5:48 pm on Nov 11, 2011 (gmt 0)

WebmasterWorld Senior Member 5+ Year Member



i managed to find that thread from ages ago
[webmasterworld.com ]

the reply from skrenta is the interesting one

Andem

11:32 pm on Nov 14, 2011 (gmt 0)

10+ Year Member Top Contributors Of The Month



If you've Disallowed the bot from accessing the documents that contain the NoIndex directive, it will never see it, that's why your pages are still showing in the index with a URI only listing.


Sorry for being unclear. I first tried NOINDEX, and then tried the robots.txt route.

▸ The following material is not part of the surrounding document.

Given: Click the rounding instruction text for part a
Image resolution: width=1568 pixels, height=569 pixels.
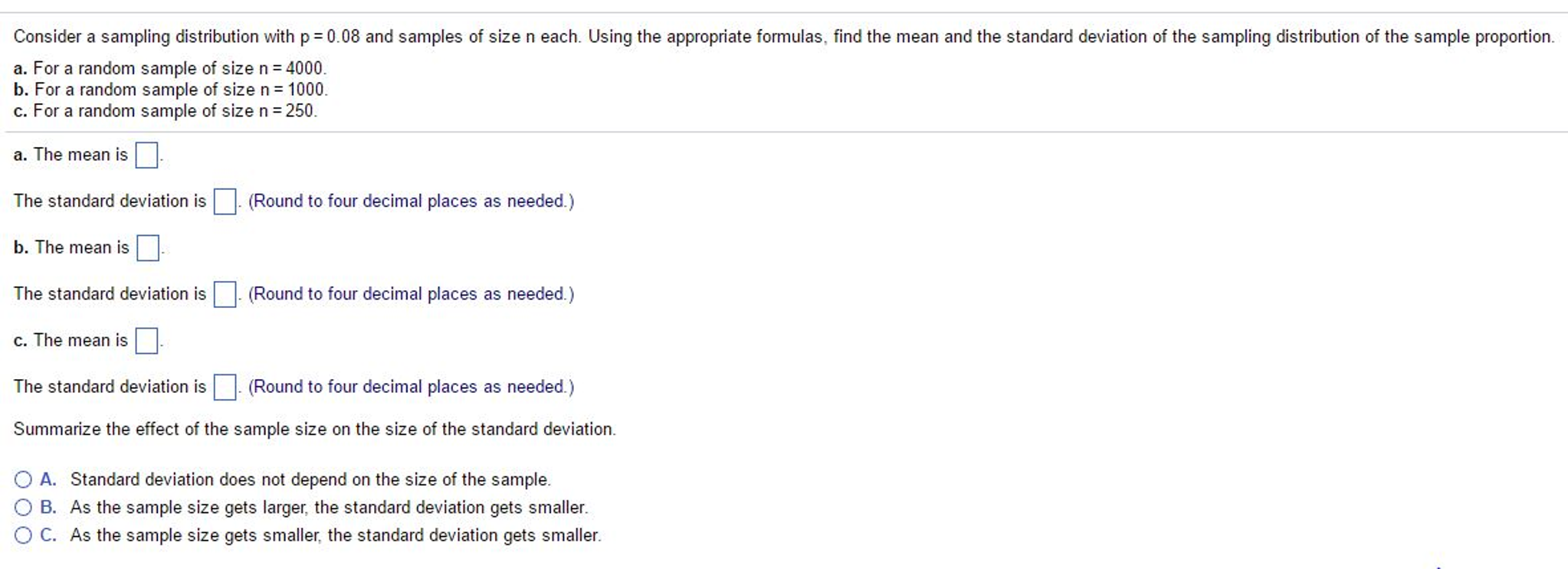Looking at the screenshot, I should point(410,201).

Neither worked like I thought they should. The WMT removal url/directory worked (past tense). After 3-4 weeks, they results with just urls or titles without snippets are showing back up in the results. Note that they pages are over 10 years old and have several decent backlinks.

Now, even after noindex, robots.txt blocking directories and a directory removal via webmaster tools, I have given up and decided to send a 404 Not Found header to all requests. Now I have a truckload of complaints about the 404s mixed with robots.txt blockage in webmaster tools. *sigh*

g1smd

1:46 am on Nov 15, 2011 (gmt 0)

WebmasterWorld Senior Member g1smd is a WebmasterWorld Top Contributor of All Time 10+ Year Member Top Contributors Of The Month



The meta robots noindex should fix the problem, but it does take quite a while (sometimes more than 6 months).